British far-right political party

The Flag Group was a British far-right political party, formed from one of the two wings of the National Front in the 1980s. Formed in opposition to the Political Soldier wing of the Official National Front, it took its name from The Flag, a newspaper the followers of this faction formed after leaving and regrouping outside the main and diminishing rump of the rest of the party.

==Emergence==
During the early 1980s the Political Soldier wing of the NF held sway within the party and was on good terms with chairman Andrew Brons who, although a Strasserite by conviction rather than a disciple of Julius Evola and ruralism, largely supported the young radicals and co-operated with them to remove Martin Webster, the former ally of Brons' predecessor John Tyndall, from the party in 1984. However cracks between the two factions soon began to show and a power struggle ensued. This culminated in 1986 when the two wings of the party split, with around 3000 of the 5000 registered NF members breaking away with Brons to form a new separate group. The immediate actual cause of the split had been the refusal of the Political Soldiers to contest elections and the Brons group made this the issue on which they started their own group, initially called the National Front Support Group before adopting their more usual Flag Group moniker.

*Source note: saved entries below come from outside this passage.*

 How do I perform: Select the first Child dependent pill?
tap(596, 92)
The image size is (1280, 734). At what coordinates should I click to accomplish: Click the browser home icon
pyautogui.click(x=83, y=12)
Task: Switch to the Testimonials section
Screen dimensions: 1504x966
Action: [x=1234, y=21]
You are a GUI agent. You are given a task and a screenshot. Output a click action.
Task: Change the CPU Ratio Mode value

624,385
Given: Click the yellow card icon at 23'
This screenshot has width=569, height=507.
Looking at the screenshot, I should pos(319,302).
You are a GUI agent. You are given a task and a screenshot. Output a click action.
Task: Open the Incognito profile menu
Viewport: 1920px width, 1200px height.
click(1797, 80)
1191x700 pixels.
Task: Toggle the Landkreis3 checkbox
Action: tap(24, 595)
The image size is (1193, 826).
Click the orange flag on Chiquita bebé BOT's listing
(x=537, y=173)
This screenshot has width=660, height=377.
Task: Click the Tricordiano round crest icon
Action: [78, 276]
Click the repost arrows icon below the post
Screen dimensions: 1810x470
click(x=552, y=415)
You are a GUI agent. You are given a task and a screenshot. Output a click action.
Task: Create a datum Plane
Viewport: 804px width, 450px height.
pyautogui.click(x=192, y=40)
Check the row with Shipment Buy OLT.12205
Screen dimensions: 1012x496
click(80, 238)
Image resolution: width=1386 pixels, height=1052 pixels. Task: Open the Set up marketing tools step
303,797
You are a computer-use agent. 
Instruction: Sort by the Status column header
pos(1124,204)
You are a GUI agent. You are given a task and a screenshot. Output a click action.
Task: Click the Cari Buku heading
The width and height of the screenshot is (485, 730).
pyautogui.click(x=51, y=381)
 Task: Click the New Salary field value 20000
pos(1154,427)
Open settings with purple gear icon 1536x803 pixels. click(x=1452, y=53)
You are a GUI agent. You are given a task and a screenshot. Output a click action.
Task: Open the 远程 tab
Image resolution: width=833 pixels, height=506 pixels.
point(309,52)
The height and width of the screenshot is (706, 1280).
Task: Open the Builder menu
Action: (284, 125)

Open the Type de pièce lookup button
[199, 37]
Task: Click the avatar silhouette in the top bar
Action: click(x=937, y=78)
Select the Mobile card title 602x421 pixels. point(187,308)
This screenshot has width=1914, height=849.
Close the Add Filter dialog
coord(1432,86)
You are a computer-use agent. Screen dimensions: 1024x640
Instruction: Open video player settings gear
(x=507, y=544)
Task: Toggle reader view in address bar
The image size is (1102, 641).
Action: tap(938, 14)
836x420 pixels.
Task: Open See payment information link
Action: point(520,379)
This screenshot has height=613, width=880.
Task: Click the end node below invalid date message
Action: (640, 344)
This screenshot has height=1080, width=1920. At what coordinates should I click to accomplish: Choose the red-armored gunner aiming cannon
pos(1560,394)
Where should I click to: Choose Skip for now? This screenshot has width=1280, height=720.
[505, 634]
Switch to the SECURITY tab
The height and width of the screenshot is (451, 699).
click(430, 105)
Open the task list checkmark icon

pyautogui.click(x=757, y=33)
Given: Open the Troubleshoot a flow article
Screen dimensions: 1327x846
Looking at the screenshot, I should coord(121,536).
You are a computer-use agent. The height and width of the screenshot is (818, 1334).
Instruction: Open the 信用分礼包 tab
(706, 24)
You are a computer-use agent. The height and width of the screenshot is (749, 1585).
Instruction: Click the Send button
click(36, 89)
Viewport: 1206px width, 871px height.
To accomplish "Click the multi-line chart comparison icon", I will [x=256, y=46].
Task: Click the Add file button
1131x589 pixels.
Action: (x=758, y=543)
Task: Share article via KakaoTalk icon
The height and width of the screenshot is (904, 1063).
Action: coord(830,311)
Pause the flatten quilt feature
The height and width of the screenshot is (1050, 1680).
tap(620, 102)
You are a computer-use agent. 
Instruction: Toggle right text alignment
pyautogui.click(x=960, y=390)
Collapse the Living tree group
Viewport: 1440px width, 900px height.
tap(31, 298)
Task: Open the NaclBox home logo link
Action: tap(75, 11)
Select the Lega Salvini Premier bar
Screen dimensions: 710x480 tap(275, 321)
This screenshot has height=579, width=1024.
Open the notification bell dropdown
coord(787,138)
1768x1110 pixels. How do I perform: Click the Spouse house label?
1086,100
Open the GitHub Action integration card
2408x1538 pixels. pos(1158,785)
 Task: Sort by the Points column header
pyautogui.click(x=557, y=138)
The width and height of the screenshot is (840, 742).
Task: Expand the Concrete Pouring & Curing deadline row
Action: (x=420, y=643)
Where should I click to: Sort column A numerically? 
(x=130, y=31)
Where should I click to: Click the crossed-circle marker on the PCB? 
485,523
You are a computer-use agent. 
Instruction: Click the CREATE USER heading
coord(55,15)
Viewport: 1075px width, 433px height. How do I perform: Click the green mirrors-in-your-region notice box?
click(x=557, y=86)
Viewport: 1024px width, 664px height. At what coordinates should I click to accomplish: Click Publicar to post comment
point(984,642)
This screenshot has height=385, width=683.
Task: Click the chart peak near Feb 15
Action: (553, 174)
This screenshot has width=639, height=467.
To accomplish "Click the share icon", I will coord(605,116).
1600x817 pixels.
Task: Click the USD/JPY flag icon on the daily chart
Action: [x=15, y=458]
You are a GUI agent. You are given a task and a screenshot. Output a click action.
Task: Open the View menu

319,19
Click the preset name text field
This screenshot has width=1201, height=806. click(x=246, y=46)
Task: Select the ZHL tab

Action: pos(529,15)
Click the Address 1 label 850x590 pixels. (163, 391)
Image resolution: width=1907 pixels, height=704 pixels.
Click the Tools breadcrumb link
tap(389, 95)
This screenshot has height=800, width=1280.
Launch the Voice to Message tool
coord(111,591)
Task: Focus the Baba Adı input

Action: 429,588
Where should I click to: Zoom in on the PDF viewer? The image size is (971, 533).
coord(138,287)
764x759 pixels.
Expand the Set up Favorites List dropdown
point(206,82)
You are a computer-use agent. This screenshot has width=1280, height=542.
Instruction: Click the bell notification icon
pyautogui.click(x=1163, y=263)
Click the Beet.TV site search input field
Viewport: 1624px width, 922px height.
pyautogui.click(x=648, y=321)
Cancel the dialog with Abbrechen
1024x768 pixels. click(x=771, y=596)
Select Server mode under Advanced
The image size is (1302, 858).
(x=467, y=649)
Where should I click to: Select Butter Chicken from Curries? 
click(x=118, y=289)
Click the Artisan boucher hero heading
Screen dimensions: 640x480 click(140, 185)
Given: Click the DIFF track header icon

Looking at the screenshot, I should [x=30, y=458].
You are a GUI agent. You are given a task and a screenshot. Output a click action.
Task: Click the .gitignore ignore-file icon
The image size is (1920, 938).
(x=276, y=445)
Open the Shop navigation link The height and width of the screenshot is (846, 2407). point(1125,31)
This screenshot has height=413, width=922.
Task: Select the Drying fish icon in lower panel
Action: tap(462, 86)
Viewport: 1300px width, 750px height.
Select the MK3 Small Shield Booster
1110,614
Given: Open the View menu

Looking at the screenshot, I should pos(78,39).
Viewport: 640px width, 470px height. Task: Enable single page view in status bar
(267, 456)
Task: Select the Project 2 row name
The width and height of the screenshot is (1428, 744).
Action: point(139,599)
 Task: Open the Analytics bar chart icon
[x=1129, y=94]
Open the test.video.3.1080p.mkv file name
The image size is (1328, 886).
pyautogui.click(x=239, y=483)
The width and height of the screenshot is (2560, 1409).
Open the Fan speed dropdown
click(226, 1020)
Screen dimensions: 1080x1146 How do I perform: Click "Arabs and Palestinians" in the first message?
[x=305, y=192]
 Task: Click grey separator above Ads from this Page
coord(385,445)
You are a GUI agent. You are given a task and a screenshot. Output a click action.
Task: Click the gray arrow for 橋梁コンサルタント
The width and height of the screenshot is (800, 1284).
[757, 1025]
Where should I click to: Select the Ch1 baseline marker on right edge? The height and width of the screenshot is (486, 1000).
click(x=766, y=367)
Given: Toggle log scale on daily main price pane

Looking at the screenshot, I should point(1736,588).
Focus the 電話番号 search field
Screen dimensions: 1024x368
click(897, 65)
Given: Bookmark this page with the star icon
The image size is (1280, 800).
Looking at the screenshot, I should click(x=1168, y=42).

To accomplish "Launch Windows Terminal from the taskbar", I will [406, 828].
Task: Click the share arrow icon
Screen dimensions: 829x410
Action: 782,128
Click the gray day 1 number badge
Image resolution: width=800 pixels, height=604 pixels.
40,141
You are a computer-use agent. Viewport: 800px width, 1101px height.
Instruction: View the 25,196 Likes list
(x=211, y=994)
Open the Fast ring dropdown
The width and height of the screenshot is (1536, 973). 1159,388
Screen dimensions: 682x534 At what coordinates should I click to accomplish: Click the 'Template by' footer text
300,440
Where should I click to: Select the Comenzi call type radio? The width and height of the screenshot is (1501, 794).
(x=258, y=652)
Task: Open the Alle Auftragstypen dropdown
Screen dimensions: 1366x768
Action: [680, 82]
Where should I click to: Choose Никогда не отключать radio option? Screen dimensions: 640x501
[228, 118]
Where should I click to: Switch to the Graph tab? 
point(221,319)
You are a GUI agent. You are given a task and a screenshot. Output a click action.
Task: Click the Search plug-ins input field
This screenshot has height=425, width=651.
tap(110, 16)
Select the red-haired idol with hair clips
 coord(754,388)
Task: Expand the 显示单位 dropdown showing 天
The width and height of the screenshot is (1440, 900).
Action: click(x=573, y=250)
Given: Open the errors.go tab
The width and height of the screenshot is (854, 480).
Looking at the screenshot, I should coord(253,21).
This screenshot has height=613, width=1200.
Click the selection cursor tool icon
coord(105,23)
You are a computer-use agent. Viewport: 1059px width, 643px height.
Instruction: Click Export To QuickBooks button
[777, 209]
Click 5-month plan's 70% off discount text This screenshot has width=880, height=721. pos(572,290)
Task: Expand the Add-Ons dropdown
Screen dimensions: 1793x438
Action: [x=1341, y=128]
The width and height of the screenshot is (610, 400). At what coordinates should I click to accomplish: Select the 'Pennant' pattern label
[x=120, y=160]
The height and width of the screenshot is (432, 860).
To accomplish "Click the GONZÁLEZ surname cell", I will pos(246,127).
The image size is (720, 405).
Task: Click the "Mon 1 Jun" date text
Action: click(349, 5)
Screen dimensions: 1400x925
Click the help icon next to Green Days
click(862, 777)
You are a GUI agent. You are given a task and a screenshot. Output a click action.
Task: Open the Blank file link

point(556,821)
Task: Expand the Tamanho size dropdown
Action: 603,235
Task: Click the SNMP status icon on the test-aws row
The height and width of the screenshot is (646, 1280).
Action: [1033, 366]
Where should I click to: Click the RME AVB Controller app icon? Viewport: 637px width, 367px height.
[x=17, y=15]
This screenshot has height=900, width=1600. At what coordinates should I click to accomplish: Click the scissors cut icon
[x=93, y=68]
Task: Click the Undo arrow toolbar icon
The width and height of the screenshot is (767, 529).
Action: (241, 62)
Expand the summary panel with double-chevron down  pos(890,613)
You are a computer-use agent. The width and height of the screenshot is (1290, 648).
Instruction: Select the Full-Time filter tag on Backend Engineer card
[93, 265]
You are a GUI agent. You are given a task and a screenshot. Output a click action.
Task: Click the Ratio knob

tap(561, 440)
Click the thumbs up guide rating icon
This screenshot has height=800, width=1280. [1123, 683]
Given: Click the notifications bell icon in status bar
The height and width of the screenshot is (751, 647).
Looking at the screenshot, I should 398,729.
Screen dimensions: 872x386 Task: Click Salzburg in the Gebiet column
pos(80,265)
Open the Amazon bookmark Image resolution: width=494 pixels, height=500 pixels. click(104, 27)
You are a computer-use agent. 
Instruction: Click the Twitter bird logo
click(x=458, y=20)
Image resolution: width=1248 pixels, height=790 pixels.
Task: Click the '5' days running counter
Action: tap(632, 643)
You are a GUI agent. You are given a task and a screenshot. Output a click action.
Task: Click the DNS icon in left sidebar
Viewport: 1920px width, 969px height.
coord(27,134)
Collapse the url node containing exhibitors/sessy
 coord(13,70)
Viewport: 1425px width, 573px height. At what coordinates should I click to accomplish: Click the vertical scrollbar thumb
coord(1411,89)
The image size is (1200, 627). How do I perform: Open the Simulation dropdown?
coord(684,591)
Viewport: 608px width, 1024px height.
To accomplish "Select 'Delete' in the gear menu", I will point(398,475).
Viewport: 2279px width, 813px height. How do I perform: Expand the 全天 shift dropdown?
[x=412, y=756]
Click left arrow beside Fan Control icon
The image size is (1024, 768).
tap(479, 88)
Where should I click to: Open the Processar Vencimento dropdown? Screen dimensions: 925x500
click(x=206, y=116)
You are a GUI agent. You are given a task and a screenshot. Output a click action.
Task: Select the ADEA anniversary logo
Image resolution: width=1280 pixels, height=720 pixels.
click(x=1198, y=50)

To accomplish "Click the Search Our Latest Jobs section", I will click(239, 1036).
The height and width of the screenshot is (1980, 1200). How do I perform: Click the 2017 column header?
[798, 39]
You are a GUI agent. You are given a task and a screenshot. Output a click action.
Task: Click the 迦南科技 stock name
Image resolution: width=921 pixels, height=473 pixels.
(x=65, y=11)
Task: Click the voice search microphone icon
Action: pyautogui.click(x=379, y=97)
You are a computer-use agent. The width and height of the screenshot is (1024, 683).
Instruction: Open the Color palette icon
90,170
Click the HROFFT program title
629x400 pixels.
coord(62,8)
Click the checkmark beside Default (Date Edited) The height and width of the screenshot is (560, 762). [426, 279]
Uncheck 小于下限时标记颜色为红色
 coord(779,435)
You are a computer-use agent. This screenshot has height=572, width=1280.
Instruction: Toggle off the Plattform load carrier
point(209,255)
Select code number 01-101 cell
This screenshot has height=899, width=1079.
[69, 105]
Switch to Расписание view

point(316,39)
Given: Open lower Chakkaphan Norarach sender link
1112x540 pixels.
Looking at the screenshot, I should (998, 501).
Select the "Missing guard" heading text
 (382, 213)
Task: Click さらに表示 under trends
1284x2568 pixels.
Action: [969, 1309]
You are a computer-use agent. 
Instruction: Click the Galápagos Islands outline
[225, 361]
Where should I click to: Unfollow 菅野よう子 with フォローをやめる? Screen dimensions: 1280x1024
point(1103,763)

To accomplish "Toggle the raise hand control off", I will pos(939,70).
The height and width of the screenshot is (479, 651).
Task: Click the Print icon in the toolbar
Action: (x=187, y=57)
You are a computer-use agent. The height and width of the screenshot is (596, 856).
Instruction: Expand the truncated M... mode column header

Activists such as Martin Wingfield, Ian Anderson, Joseph Pearce and Tom Acton emerged as the new leading figures within this group and the Flag Group initially grew at a much faster rate than the Official National Front, although this was in part due to the Political Soldiers closing off membership of their wing.

==Ideology==
The Flag Group rejected the mysticism of the Political Soldiers and the ONF's technique of establishing contacts with non-white groups such as Black Power and Islamic fundamentalism activists. Despite these differences with the ONF the Flag Group was not a direct copy of the earlier NF as it was also influenced by 'left-wing' economics ideals of Strasserism, albeit whilst emphasising anti-immigration and anti-Semitism alongside this. As time went on and Brons was sidelined in favour of Wingfield and Anderson the Flag Group began to look more towards the populism of the Front National, which was enjoying comparative success in France at the time, resulting in a return to more basic racist sentiments and less emphasis on economics as opposed to Strasserism. Amongst their more crudely racialist policies the Flag Group stressed the importance of having large families and included ideas about the white race being bred out of existence in their election literature. Steve Brady, formerly a leading figure in the National Party, championed this idea within the Flag Group although his other favoured idea, his opposition to Christianity in particular and religion in general and his desire to see a purely secular basis for Flag Group nationalism, was not taken up. Wingfield's strategy for growth included recruiting new members at football grounds, a tactic that initially paid dividends.

==Development==
Brons had a history of low-level co-operation with the British National Party whilst he and BNP leader John Tyndall went back to the early 1960s when they were both active in the National Socialist Movement and so not long after the split Brons contacted Stanley Clayton-Garnett, the BNP's Northern leader, with a view to closer co-operation. Tyndall and Brons met formally in Leeds in May 1987 to discuss the formation of a 'Nationalist Alliance' to be organised along the lines of the SDP–Liberal Alliance in existence at the time. A Liaison Committee was set up as a result of this meeting and Brons put the idea to the Flag Group's steering committee that same July. The plan however came to nothing as it was rejected by the steering committee and so disavowed by Brons in October 1987. Within the Flag Group it was widely reported that the rejection had happened because of a fear that Tyndall intended only to swallow up the party and make himself sole leader whilst within the BNP it was suggested that the Flag Group's Strasserism made them incompatible with the party. It has also been argued that Flag editor Martin Wingfield, who published an editorial denouncing notions of merger, sabotaged the move because he bore a grudge against Tyndall and his father-in-law Charles Parker after Wingfiled had attempted, unsuccessfully, to replace the latter as NF organiser in Sussex some years earlier, a struggle that resulted in Wingfield's temporary expulsion from the NF. Nonetheless the parties did continue to co-operate unofficially whilst Tom Acton also managed to win support for the Group from the influential publisher Anthony Hancock who had initially favoured the ONF in the split. As well as their monthly newspaper The Flag the group also published a monthly magazine Vanguard and Lonheart, a quarterly.

==Decline==
As a separate group, the Flag Group contested Bristol East in the 1987 general election. By the 1989 Vauxhall by-election, they had resumed using the National Front name, even though their candidate Ted Budden faced opposition from Official National Front candidate Patrick Harrington. Other elections contested included the Epping Forest by-election of December 1988, the European Parliament election of 1989 in which the West Midlands seat was fought by Wingfield and the Mid-Staffordshire by-election of March 1990 in which the party finished behind even parody candidate Screaming Lord Sutch. This policy of contesting elections, invariably with very disappointing results, left the Flag Group with a significant funding shortage. By 1989 the Flag Group had around 1,500 members with most activity centred on the West Midlands. Another activity centre had been Tower Hamlets although following the failure of the 'Nationalist Alliance' initiative this group, which included future BNP Campaign Director Eddy Butler, switched en bloc to the BNP.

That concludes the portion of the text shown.